»»
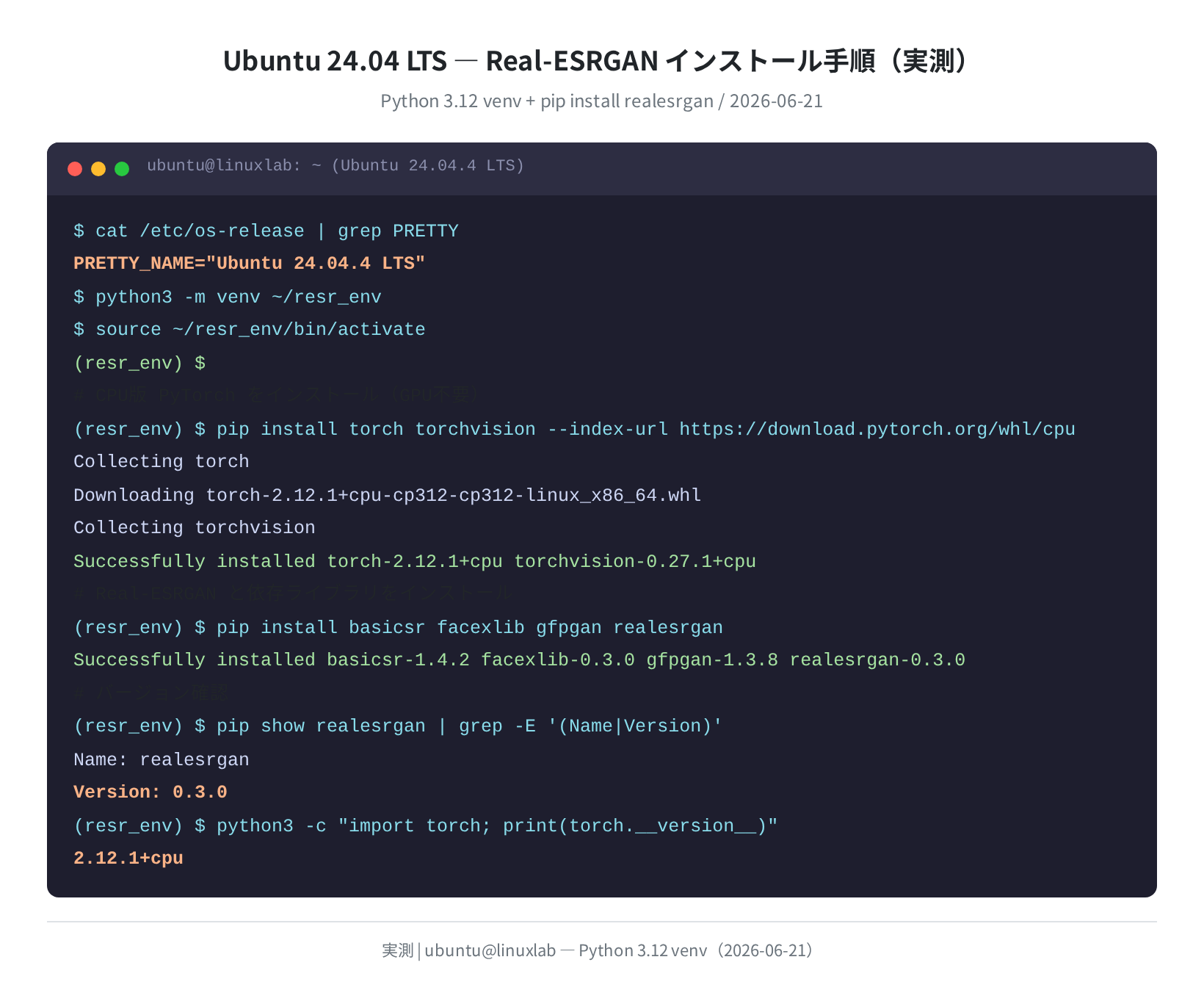Click the pip install basicsr facexlib command
Viewport: 1204px width, 990px height.
[x=398, y=628]
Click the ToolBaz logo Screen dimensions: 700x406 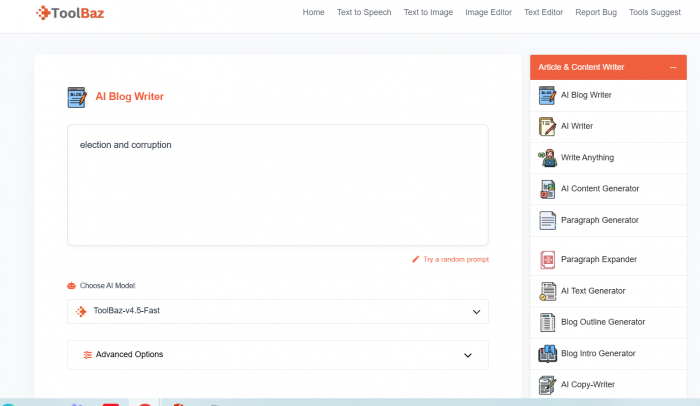click(70, 13)
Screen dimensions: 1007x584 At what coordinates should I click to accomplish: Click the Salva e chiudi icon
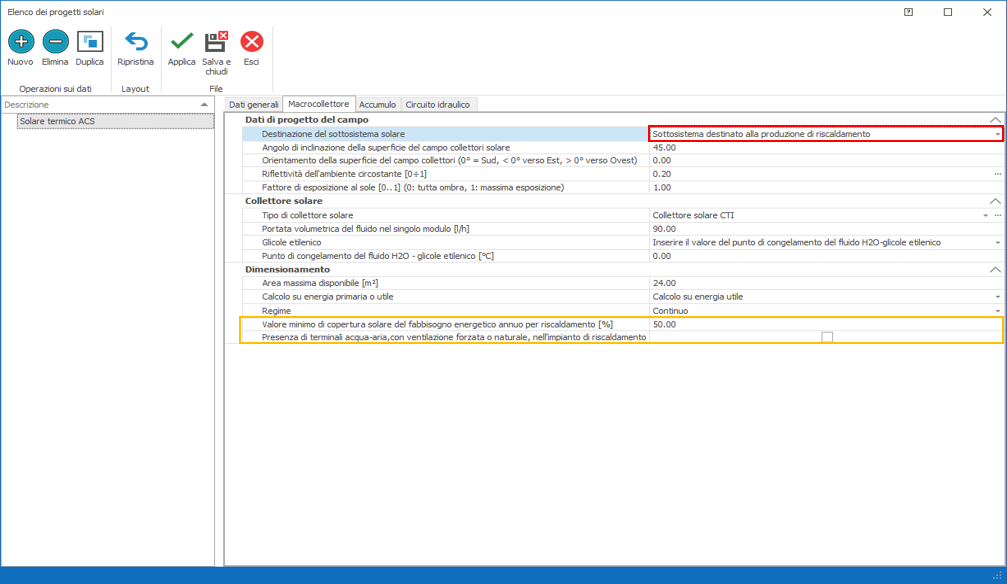coord(216,42)
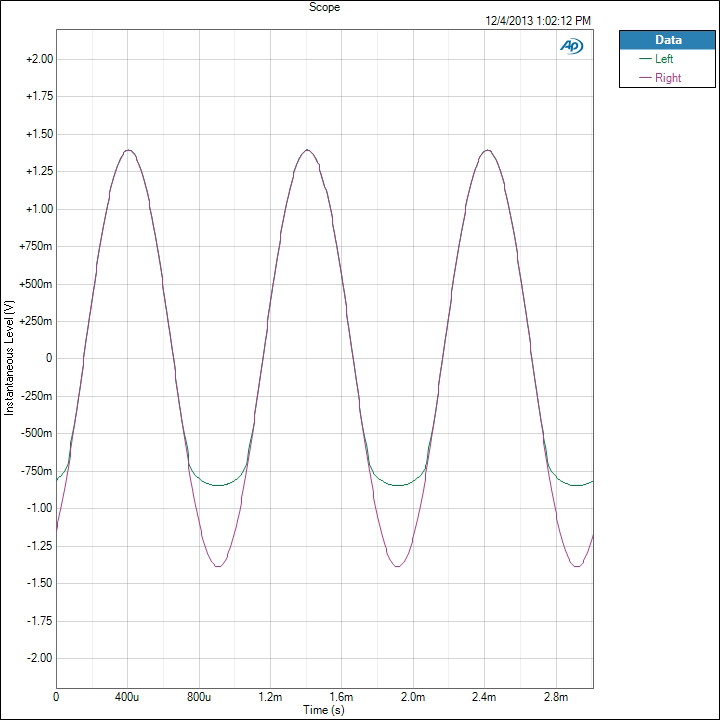Click the purple Right line color swatch
Screen dimensions: 720x720
coord(644,78)
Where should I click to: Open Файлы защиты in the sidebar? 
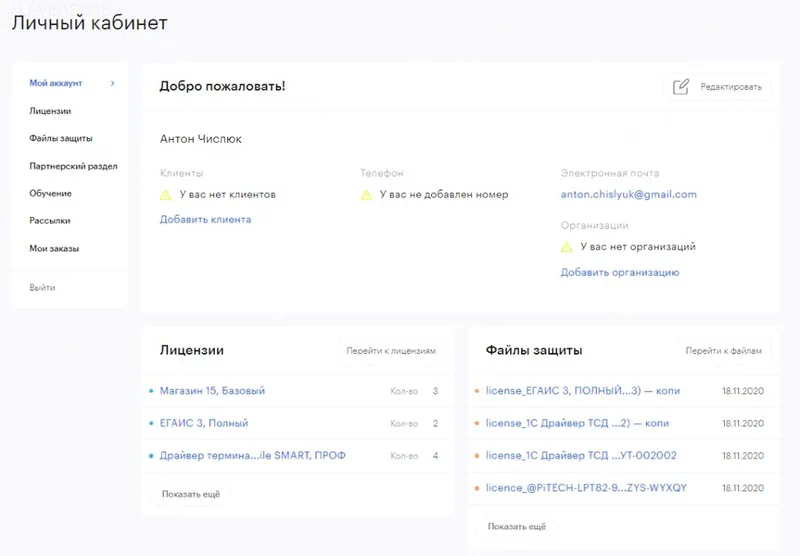[x=61, y=138]
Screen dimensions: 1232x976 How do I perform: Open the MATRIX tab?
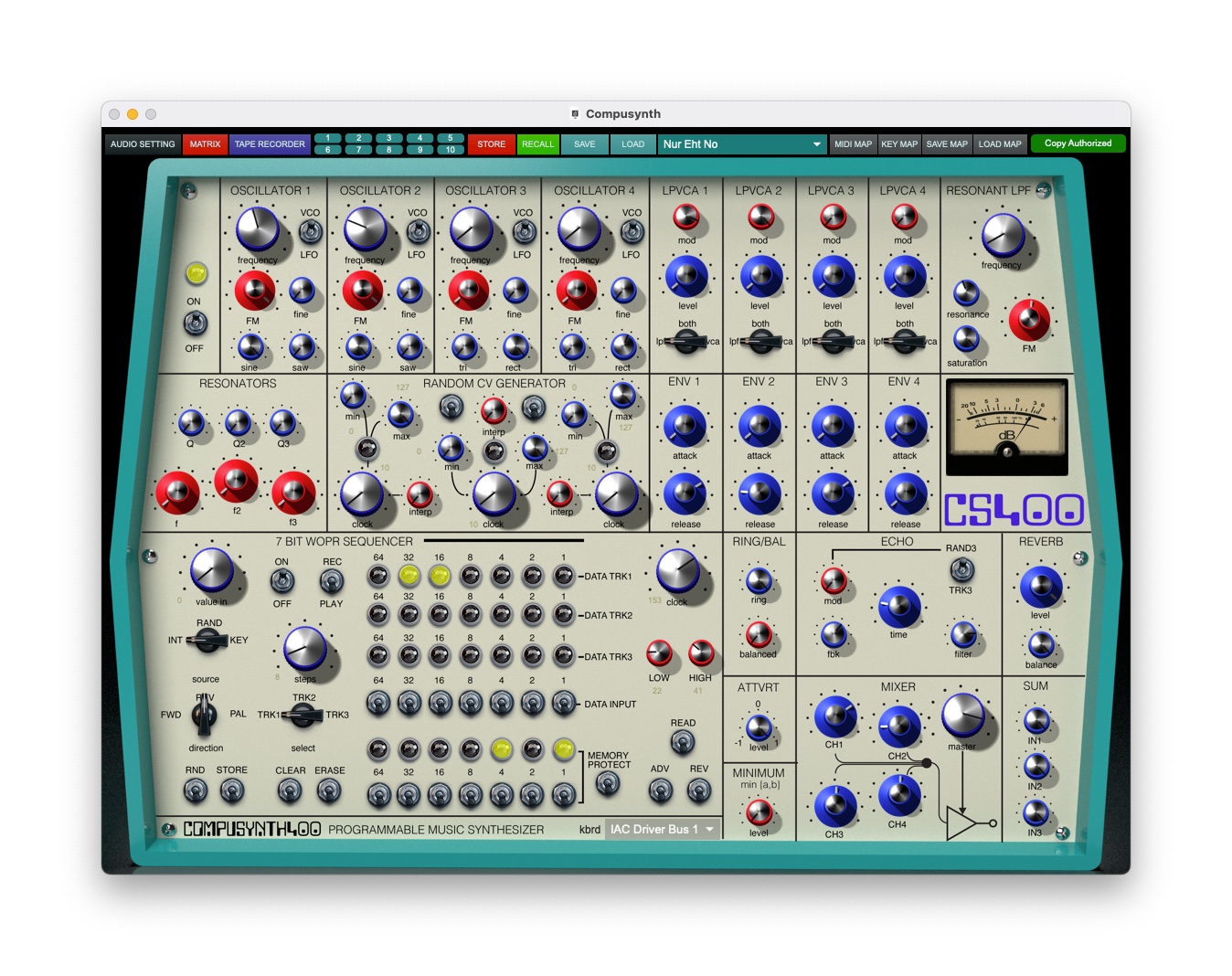point(205,144)
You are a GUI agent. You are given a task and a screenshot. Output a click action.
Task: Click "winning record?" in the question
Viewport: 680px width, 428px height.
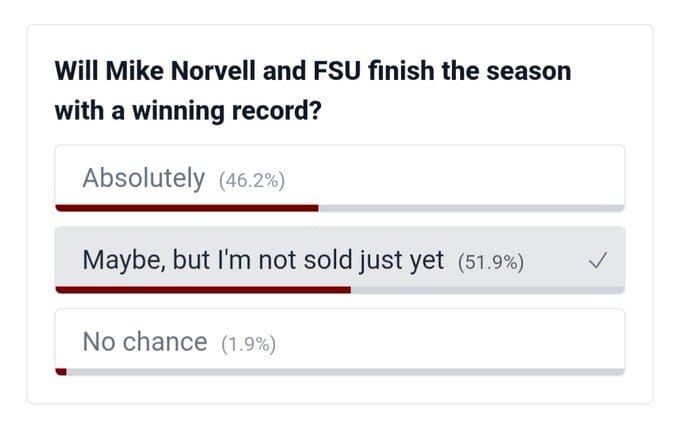point(234,109)
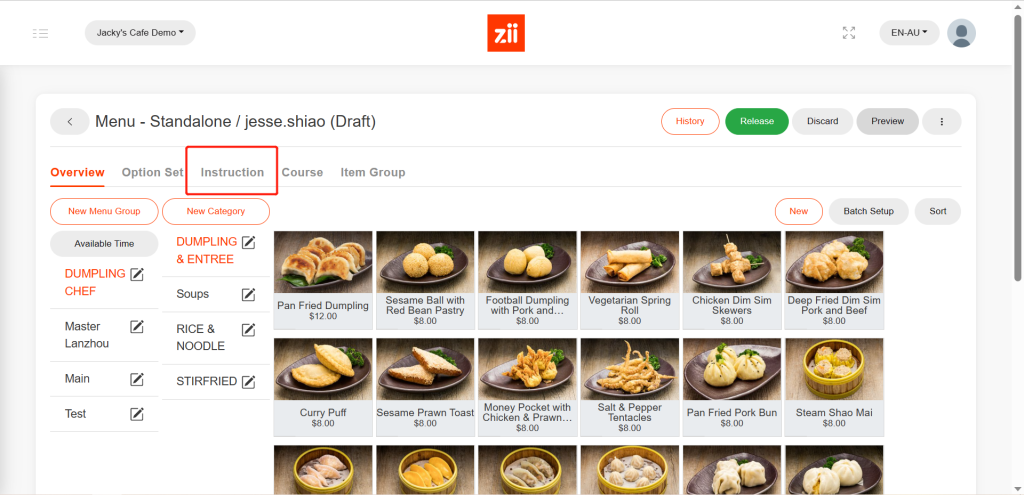Open the user profile avatar

[961, 33]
««
Task objective: The range to print runs from the line with "You are a GUI" through the last line of the entries, both included; keep it exact and skip the pictures.

Exercise result:
You are a GUI agent. You are given a task and a screenshot. Output a click action.
Task: Click "winning record?" in the question
Viewport: 680px width, 428px height.
point(234,109)
Open the user profile avatar

[961, 33]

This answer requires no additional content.